Yassine Gharbi

Personal information
- Nationality: Tunisian
- Born: 23 March 1990 (age 36) Rades, Tunisia

Sport
- Sport: Paralympic athletics
- Disability class: T54
- Event: Wheelchair racing
- Coached by: Abdallah Mechraoui

Achievements and titles
- Paralympic finals: 2016

Medal record
Men's para athletics
Representing Tunisia
Paralympic Games
| Bronze medal – third place | 2016 Rio de Janeiro | 400 m T54 |
World Championships
| Gold medal – first place | 2017 London | 200 m T54 |
| Gold medal – first place | 2017 London | 400 m T54 |
| Gold medal – first place | 2025 New Delhi | 400 m T54 |
| Silver medal – second place | 2017 London | 1500 m T54 |
| Bronze medal – third place | 2017 London | 800 m T54 |
| Bronze medal – third place | 2025 New Delhi | 800 m T54 |
Mediterranean Games
| Bronze medal – third place | 2013 Mersin | 1500 m T54 |

= Yassine Gharbi =

Tunisian Paralympic athlete

Yassine Gharbi (born 23 March 1990) is a Paralympic athlete from Tunisia competing in T54 class wheelchair racing. He participated in the 2016 Paralympic Games and is a World Champion in both the 400 and 800 metre races.
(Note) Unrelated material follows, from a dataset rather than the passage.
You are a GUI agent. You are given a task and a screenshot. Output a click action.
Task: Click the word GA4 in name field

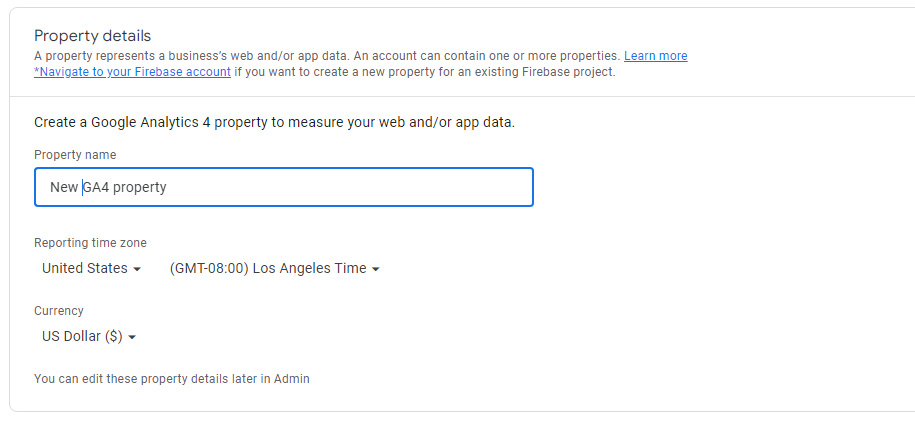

He is unable to compete in competitive sports until 4 February 2024 due to a doping suspension.

==Personal history==
Gharbi was born in Radès, Tunisia in 1990.

==Sporting career==
Gharbi took up athletics in 2009 with the intent to improve to improve his social integration. He made his senior international debut in 2010 classified as a T54 competitor. Gharbi's first major international competition was the Mediterranean Games held in Mersin, Turkey. He took part in one event, the 1500m (T54), finish third with a time of 3.26:81. Two years later he represented Tunisia on the world stage after he qualified for the 2015 IPC Athletics World Championships in Doha. He competed in four events, failing to complete the 1500m and 5000m races, but finishing the 800m in seventh and the 400m in fourth, just outside the medals. In October of that year Gharbi entered the 2015 African Games in Doha. There he won gold in two events, the 800m (T54) and 1500m (T53/54).

In 2016 Gharbi was selected to represent Tunisia at his first Summer Paralympics, held in Rio de Janeiro. In his first race, the 400 m (T54), he posted a time of 47.07 to claim the bronze medal, his first major international podium finish. Gharbi failed to get through to the final for the 1500m and in the 800m, despite initially finishing second behind Switzerland's Marcel Hug, he was later disqualified and did not medal.

The following year at the 2017 World Para Athletics Championships in London, Gharbi announced his arrival as a major competitor in his class by winning medals in all four of his events. He won bronze in the 800m, silver in the 1500m and set two new championship records to claim gold in both the 200m and 400m races.